TASK REQUIREMENTS => Convert the material into a numbered list, beginning at the line that contains "You are a computer-use" and stopping at the end of the material. Skip blank lines and leave the pictures out.

INFORMATION SHOWN =>
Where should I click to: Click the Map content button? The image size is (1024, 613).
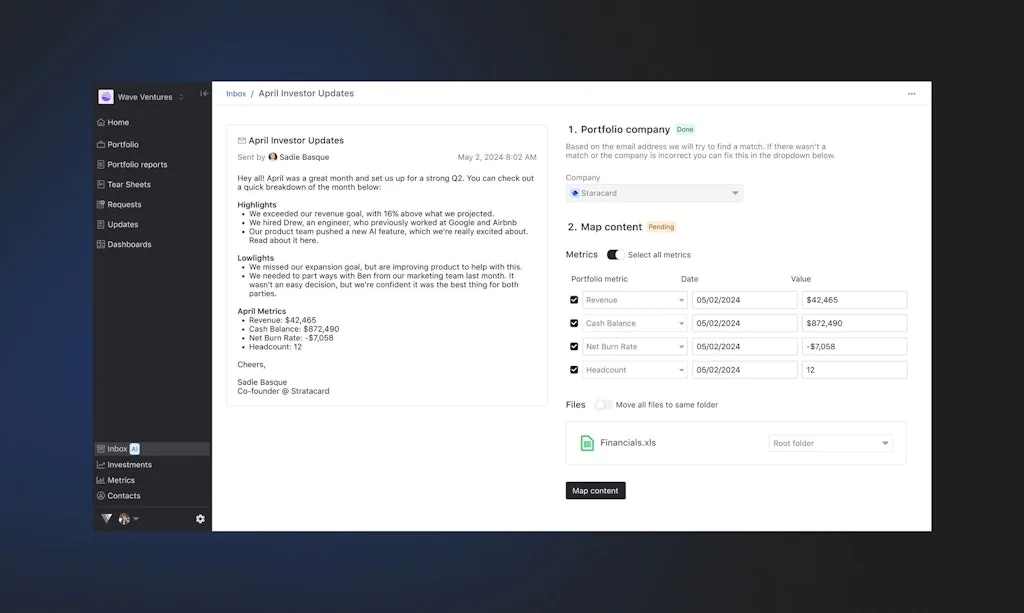pos(595,490)
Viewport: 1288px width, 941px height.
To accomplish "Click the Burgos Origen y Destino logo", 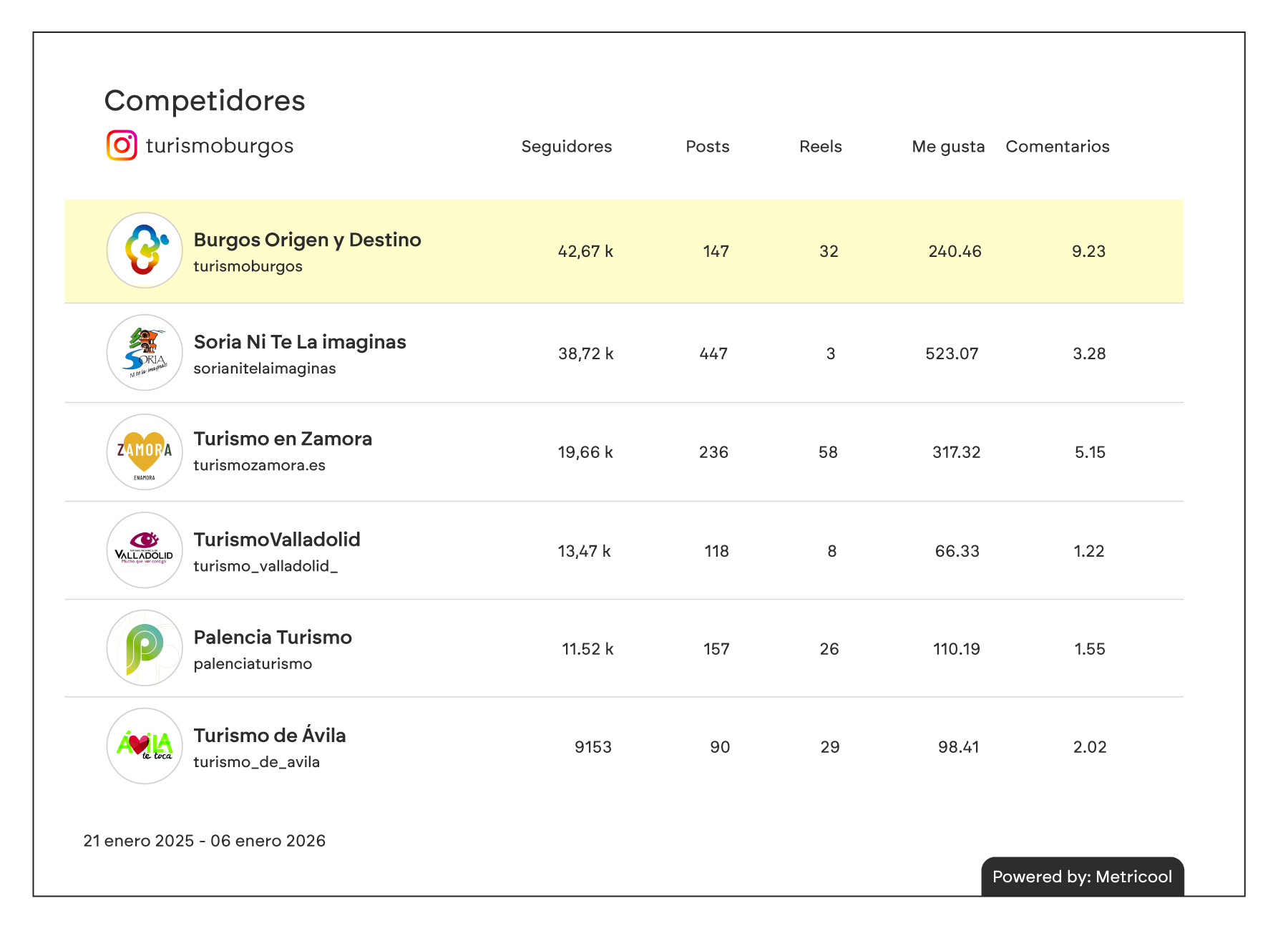I will [x=145, y=250].
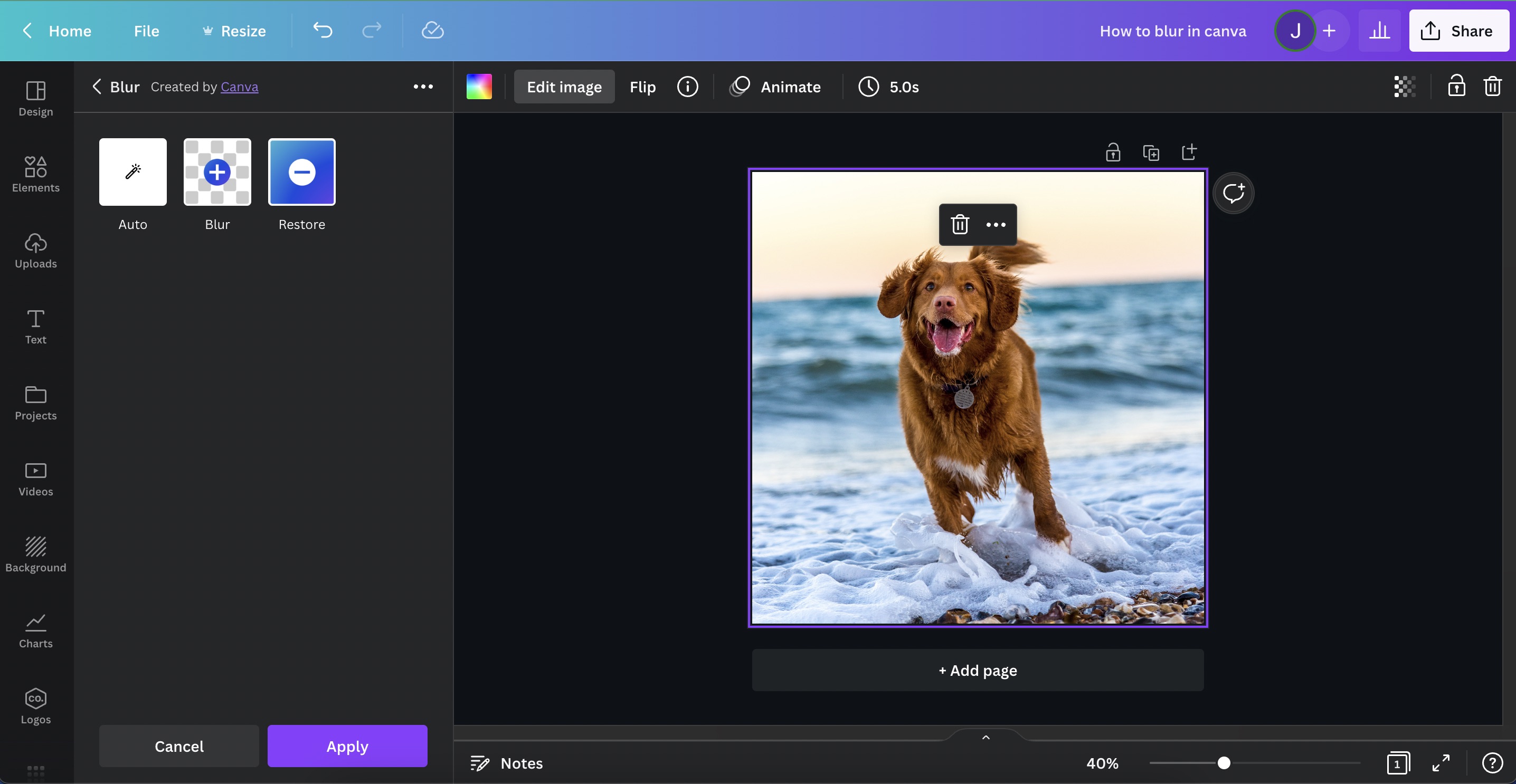This screenshot has width=1516, height=784.
Task: Open the Elements panel
Action: pyautogui.click(x=35, y=174)
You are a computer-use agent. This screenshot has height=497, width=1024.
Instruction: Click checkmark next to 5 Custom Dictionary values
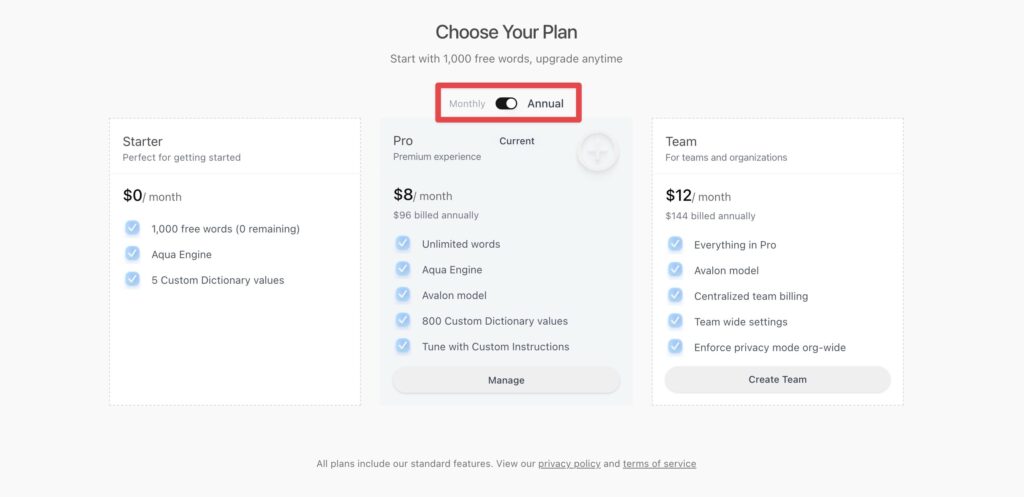pos(132,280)
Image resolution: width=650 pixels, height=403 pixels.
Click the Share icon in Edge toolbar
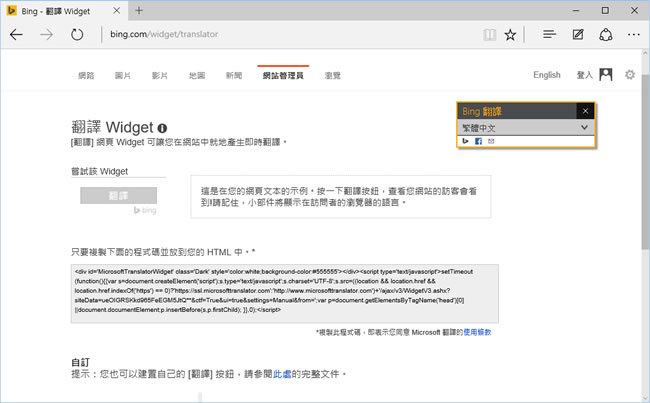(x=605, y=34)
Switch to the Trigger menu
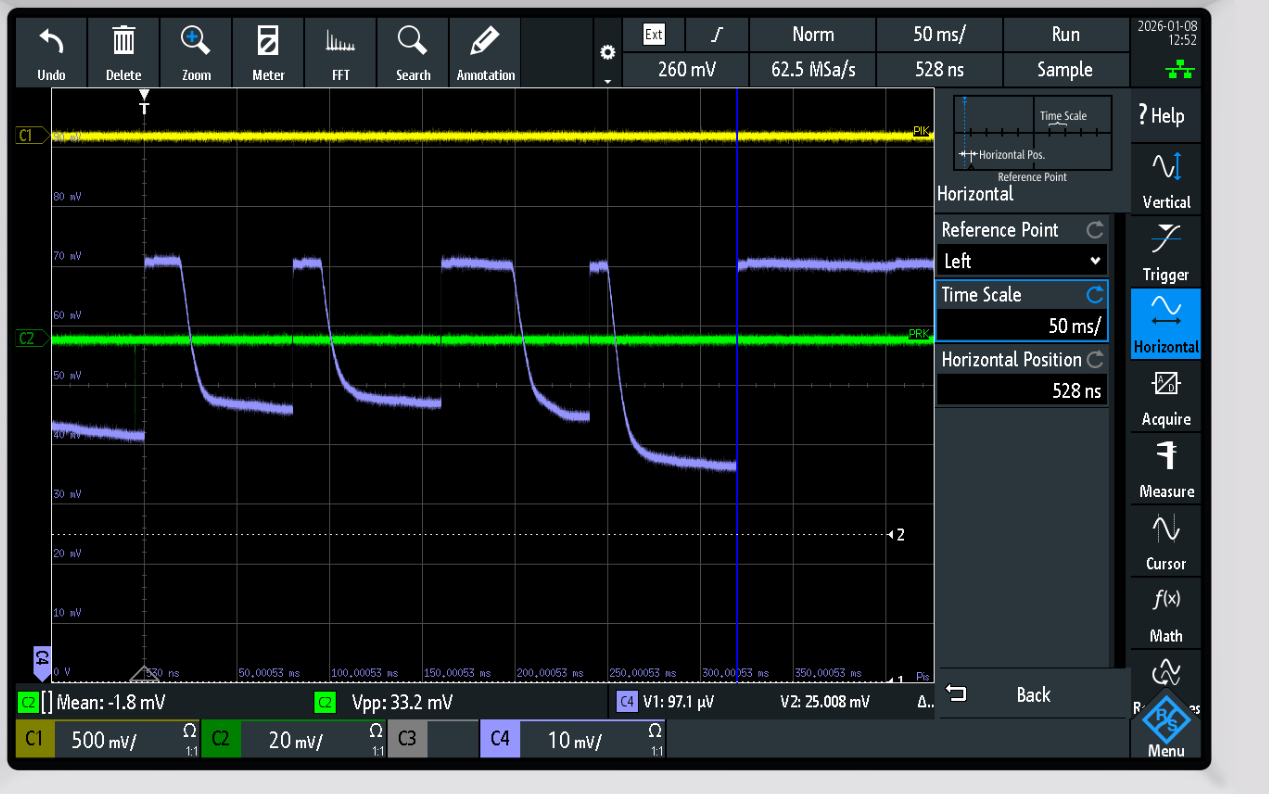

ANSWER FOR THE TASK =>
1. You are a computer-use agent. This screenshot has height=497, width=1024.
2. Instruction: Click checkmark next to 5 Custom Dictionary values
3. pos(132,280)
4. Image resolution: width=650 pixels, height=403 pixels.
5. Click the Share icon in Edge toolbar
6. (x=605, y=34)
7. Switch to the Trigger menu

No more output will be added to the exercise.